Four years ago, Garcia-Rosen tried to save the problem by starting the Small School Athletic League.  That grassroots campaign was money pulled together with individual school budgets.

But, last May, the DOE gave more than $800,000 to the small league on the condition that it become apart of the longer PSAL.  Garcia-Rosen says then nothing changed.

ACTUALITY GARCIA-ROSEN: “On the DOE level I think there is still denial. We tried very hard at discussion and negotiation. The DOE is paralyzed by institutionalized racism that they cannot shake.” (00:12)

The DOE did not respond to repeated requests. In previous statements, they said they’re working on it.  Garcia-Rosen says not fast enough.

Last November he filed a complaint with the U.S. Department of Education.

In March, Garcia-Rosen was suspended for protests outside of City Hall with students.

Council Member Andy King is the Co-Chair of the Black Latino Asian Caucus.  He says he’s ready to do more.

ACTUALITY KING: “I want us to take the politics out of it and do what’s right for these students and children that want to play high school sports.”  (00:05)

Fatou Boy agrees. She is a 17-year-old junior from International High School.  She says this lack of funding is nothing short of segregation.

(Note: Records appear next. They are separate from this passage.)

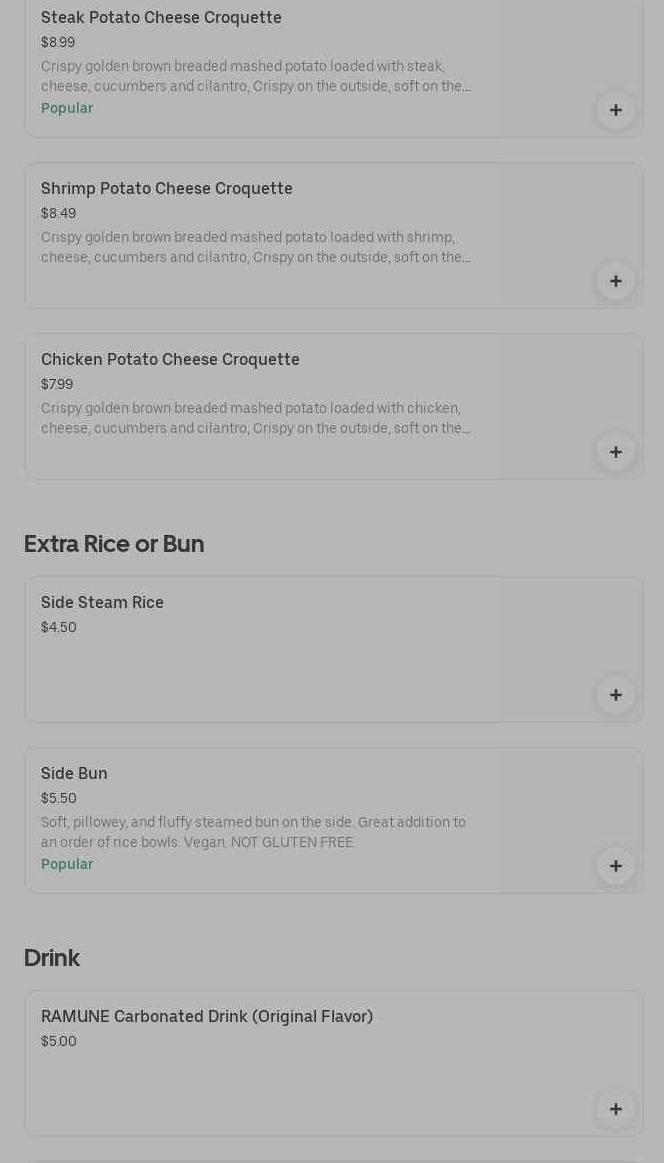
Task: Open Shrimp Potato Cheese Croquette item
Action: (167, 189)

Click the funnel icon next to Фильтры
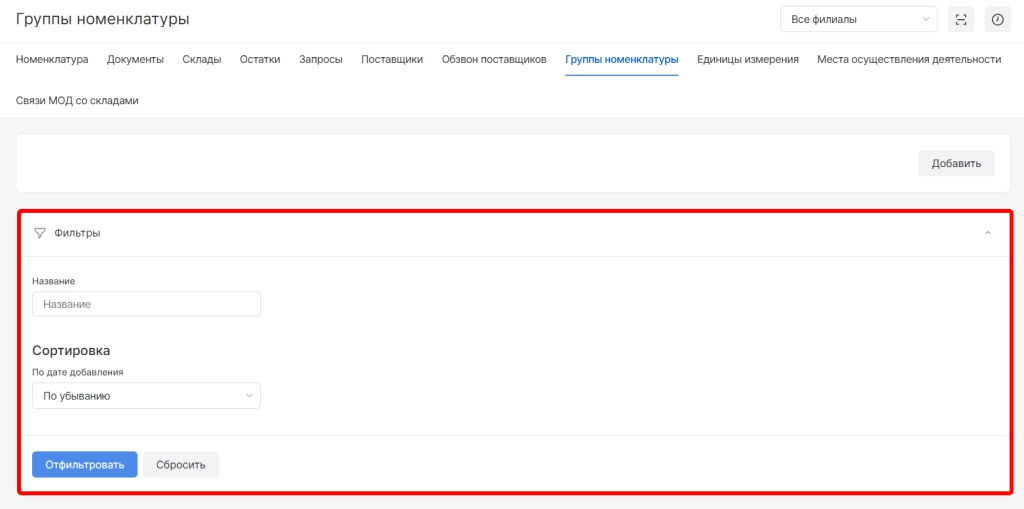(40, 233)
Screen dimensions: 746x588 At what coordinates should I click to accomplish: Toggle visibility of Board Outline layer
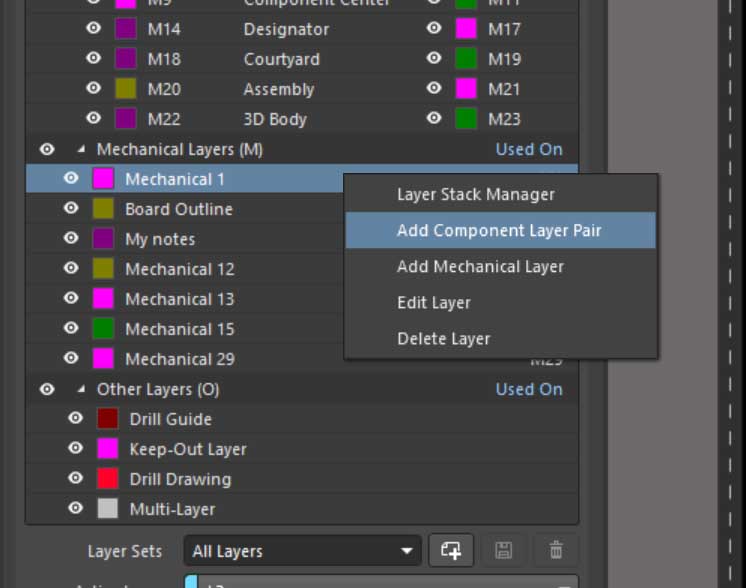(x=71, y=209)
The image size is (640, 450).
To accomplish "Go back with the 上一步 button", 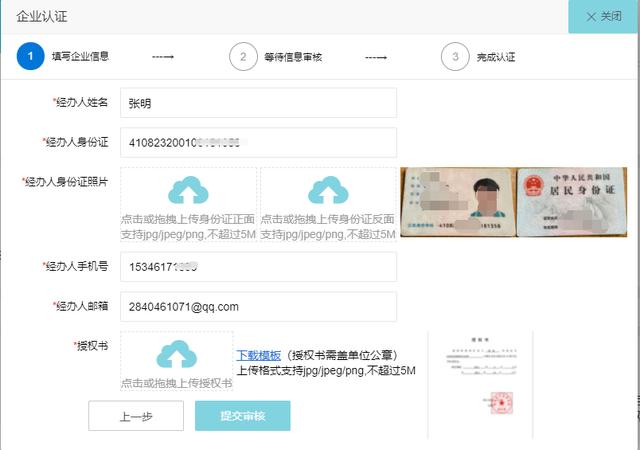I will pyautogui.click(x=136, y=416).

ACTUALITY BOY:  “So, not having a sport makes me really feel frustrated. Like what do we have to do as a student to get a sport, beside being white or going to a bigger school. What else can we do to get the sports?” (00:14)

The students say they will continue to fight until Mayor de Blasio and Chancellor Carmen Farina meet their demands.

Charlotte Gibson, Columbia Radio News.